Nobel Peace Prize! (Aliyah)
This blog is one that I have been waiting three weeks to write, and finally the time has come. The wait has been long and perhaps unnecessary.
On 6th June, Veerasamy called me into the office. Amma was off on one of her many visits to the Nagapattinam Collector’s office. Veerasamy handed me a letter and asked me to explain it to him. The letter informed us that Krishnammal Jagannathan had been selected, out of over 2,000 names submitted, to be one of the 1.000 Women for Peace being nominated collectively for the 2005 Nobel Peace Prize. (you can read about the nomination and about all 1,000 amazing women at www.1000peacewomen.org.) I had heard something somewhere about this movement before, but I don’t remember where. The effort is aimed at giving greater international exposure to 1,000 activist women who work fairly invisibly and are not widely noticed for the Nobel Prize this fall. Women are very underrepresented in the history of the prize, especially as they are overrepresented among peacemakers as a whole. I burst into a big grin and told Veerasamy, “This is good news.”
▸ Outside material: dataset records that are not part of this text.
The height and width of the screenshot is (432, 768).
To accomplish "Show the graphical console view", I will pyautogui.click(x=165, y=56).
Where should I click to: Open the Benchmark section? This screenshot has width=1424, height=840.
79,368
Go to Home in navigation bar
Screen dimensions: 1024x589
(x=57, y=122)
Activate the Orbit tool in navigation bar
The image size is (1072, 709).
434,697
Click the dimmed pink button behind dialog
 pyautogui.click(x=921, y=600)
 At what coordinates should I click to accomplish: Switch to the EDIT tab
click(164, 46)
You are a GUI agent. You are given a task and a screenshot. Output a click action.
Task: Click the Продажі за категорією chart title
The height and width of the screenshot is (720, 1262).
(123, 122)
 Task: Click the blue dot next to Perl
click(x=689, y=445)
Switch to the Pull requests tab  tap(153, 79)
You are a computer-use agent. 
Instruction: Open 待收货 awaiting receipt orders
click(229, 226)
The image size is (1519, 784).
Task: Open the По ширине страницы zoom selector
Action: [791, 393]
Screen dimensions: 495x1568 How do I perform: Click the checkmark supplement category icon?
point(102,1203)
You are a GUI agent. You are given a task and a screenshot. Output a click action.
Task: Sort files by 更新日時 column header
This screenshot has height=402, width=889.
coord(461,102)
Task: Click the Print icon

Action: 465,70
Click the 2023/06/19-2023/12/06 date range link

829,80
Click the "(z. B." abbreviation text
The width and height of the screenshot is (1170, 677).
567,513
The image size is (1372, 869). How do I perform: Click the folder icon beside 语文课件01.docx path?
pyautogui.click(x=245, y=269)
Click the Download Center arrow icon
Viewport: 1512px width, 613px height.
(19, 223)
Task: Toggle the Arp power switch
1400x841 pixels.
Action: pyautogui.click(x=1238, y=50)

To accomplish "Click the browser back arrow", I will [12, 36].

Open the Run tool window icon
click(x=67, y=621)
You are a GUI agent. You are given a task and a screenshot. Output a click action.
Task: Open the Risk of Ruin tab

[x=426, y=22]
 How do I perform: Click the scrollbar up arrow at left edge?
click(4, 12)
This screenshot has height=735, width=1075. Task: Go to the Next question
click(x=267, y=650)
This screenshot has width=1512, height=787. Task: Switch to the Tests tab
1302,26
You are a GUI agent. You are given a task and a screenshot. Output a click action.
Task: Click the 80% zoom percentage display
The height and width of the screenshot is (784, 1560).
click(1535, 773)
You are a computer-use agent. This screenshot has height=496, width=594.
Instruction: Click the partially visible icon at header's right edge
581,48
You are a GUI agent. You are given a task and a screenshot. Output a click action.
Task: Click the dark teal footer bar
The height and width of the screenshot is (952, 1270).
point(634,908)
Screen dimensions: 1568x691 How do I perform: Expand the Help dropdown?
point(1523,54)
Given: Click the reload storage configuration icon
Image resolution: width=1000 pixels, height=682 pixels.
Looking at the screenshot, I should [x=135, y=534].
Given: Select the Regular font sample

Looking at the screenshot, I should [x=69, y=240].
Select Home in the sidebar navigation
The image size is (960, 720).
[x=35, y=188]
At the bottom of the page, just where I would read over it the first time, it said: please keep this news confidential until 29th June. Thousands of people probably know about it already. This is not a secretive society, though I did refrain from telling anyone about it except my parents when I was trying to figure out who nominated her. We still don’t know.
Of course, I am far more excited about it than Amma is. She has no time for excitement, with 15 brick-making centers to deal with. “When I win the prize, then I will be excited,” she told me. As a result of a letter to the government from a 14-year-old boy, she is going to meet the President of India when he’s in Nagapattinam tomorrow. Or rather, as I see it, the President will meet Amma. She wants to talk about prawn farms. Jagannathan seems to be planning to come as well. It’s going to be an absolute zoo, I’m sure. I wonder what will be busier -- this, or Bill Clinton’s visit just before I arrived in May.
It’s unbelievable that it’s been a month since I left home. I don’t want to go back. I could spend my life here watching the chickens peck in the yard and the rice grow in the neighboring field, making soup for Appa and whomever else wants it, and learning this activism, as quiet and slow and strong as mangrove roots pushing into the sand.